- _Aim of the exercise_: Return every line below exactly, without dropping any.

*** Opening Data supplied ***

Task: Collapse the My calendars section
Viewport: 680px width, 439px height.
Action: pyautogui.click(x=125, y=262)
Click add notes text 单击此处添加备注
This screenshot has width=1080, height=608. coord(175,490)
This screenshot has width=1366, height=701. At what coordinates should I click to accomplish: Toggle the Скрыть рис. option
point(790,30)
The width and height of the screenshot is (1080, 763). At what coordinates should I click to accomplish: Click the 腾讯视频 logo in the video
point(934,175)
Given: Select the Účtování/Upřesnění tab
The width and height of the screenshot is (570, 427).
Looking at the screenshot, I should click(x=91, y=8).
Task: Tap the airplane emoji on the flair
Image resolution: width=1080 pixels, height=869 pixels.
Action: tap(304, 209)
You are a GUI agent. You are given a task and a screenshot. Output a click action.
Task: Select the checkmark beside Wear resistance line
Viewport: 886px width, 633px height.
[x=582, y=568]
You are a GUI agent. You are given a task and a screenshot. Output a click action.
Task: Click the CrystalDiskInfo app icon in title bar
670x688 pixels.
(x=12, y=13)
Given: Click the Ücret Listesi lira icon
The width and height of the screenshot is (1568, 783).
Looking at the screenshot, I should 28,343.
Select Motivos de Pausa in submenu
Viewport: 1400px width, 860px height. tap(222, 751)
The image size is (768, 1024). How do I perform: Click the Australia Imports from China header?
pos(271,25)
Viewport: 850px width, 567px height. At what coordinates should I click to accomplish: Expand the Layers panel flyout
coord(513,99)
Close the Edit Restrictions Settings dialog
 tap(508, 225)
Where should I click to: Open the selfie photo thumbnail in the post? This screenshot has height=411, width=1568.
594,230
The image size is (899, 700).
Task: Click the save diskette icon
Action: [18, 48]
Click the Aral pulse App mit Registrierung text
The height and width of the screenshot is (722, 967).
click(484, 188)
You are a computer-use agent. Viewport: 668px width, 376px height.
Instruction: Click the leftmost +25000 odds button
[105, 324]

*** Closing Data supplied ***

- _Answer for the task_:
Task: Collapse the My calendars section
Viewport: 680px width, 439px height.
Action: pyautogui.click(x=125, y=262)
Click add notes text 单击此处添加备注
This screenshot has width=1080, height=608. coord(175,490)
This screenshot has width=1366, height=701. At what coordinates should I click to accomplish: Toggle the Скрыть рис. option
point(790,30)
The width and height of the screenshot is (1080, 763). At what coordinates should I click to accomplish: Click the 腾讯视频 logo in the video
point(934,175)
Given: Select the Účtování/Upřesnění tab
The width and height of the screenshot is (570, 427).
Looking at the screenshot, I should click(x=91, y=8).
Task: Tap the airplane emoji on the flair
Image resolution: width=1080 pixels, height=869 pixels.
Action: tap(304, 209)
You are a GUI agent. You are given a task and a screenshot. Output a click action.
Task: Select the checkmark beside Wear resistance line
Viewport: 886px width, 633px height.
[x=582, y=568]
You are a GUI agent. You are given a task and a screenshot. Output a click action.
Task: Click the CrystalDiskInfo app icon in title bar
670x688 pixels.
(x=12, y=13)
Given: Click the Ücret Listesi lira icon
The width and height of the screenshot is (1568, 783).
Looking at the screenshot, I should 28,343.
Select Motivos de Pausa in submenu
Viewport: 1400px width, 860px height. tap(222, 751)
The image size is (768, 1024). How do I perform: Click the Australia Imports from China header?
pos(271,25)
Viewport: 850px width, 567px height. At what coordinates should I click to accomplish: Expand the Layers panel flyout
coord(513,99)
Close the Edit Restrictions Settings dialog
 tap(508, 225)
Where should I click to: Open the selfie photo thumbnail in the post? This screenshot has height=411, width=1568.
594,230
The image size is (899, 700).
Task: Click the save diskette icon
Action: [18, 48]
Click the Aral pulse App mit Registrierung text
The height and width of the screenshot is (722, 967).
click(484, 188)
You are a computer-use agent. Viewport: 668px width, 376px height.
Instruction: Click the leftmost +25000 odds button
[105, 324]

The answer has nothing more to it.